Tuesday, June 12, 2012 - Cleaning Off My Desk on an Off Day - by Sinclair Noe

Did you notice that the Non-bailout Spanish Bank Bailout grew over the weekend?  Last Friday, the International Monetary Fund said Spain's banks would need to raise at least $46 billion dollars as a buffer against a sharper economic contraction and to stabilize the Spanish financial system and prevent contagion to the rest of the Euro-zone. Before the weekend finished, the bailout had grown to more than $125 billion and we were already hearing warnings that it wasn't enough. 


The bailout has almost no chance of success and it seems just a matter of time until the Euro-powers that be impose harsh conditions on Spain. The Euro-zone leaders seem unwilling or unable to change from their austerity policies, even as Greece and Spain fall apart and the core euro-zone economies contract. Four years after the financial crisis began, many rich capitalist economies have not recovered their pre-crisis output levels. There are 60 million fewer people employed worldwide than if the pre-crisis trend had continued. In countries like Spain and Greece, overall jobless rates are approaching 25%, with youth unemployment over 50%. Even in countries experiencing "milder" unemployment problems, like the US and the UK, between 8% and 10% are out of work. If we include those who have given up looking for jobs or those who are forced to work part-time for want of fulltime opportunities, "real" unemployment could be easily over 15% even in these countries.
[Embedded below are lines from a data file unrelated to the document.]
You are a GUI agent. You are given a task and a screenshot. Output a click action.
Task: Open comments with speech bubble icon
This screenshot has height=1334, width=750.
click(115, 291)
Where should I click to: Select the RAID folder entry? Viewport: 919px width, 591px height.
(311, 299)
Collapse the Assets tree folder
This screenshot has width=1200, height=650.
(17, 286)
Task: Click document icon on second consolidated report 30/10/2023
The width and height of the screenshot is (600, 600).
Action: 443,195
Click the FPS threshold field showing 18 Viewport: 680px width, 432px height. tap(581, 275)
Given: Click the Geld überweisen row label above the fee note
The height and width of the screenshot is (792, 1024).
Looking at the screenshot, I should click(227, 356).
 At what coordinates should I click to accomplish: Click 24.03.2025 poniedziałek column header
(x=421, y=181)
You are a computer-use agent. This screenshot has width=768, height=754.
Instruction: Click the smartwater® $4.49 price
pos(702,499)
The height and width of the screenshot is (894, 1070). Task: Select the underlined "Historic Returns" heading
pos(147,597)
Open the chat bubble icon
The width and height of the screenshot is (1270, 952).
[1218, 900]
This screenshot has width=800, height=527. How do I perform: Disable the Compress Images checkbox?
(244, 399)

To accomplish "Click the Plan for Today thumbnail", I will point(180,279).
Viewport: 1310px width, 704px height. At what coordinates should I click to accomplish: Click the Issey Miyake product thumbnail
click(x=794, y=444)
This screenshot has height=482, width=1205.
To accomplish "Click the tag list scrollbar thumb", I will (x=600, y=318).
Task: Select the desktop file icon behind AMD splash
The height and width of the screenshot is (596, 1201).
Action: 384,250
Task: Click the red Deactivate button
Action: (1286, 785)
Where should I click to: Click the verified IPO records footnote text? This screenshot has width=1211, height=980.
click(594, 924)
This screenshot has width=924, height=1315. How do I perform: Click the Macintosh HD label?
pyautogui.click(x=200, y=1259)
The remedies on offer are well known. Reduce budget deficits by cutting spending – especially "unproductive" social welfare spending that reduces growth by making poor people less willing to work. Cut taxes at the top and deregulate business cut red tape, provide tax incentives to invest and generate growth; and make hiring and firing easier. Except it isn't working.


And there is also plenty of historical evidence showing that austerity remedies have never worked. The same happened during the 1982 developing world debt crisis, the 1994 Mexican crisis, the1997 Asian crisis, the Brazilian and the Russian crises in 1998, and the Argentinian crisis of 2002. All the crisis-stricken countries were forced (usually by the IMF) to cut spending and run budget surpluses, only to see their economies sink deeper into recession. Going back a bit further, the Great Depression also showed that cutting budget deficits too far and too quickly in the middle of a recession only makes things worse.


As for the need to cut social spending to revive growth, there is no historical evidence to support it either. From 1945 to 1990, per capita income in Europe grew considerably faster than in the US, despite its countries having welfare states on average a third larger than that of the US. Even after 1990, when European growth slowed down, countries like Sweden and Finland, with much larger welfare spending, grew faster than the US.


Also there is no historical evidence to support tax cuts and deregulation as a remedy resulting in  investment and growth; this was tried in many countries after 1980, with very poor results. Unemployment rates in the major capitalist economies were between 0% (some years in Switzerland) and 4% from 1945-80, despite increasing labor market regulation. There were more jobless people during the 19th century, when there was effectively no regulation on hiring and firing.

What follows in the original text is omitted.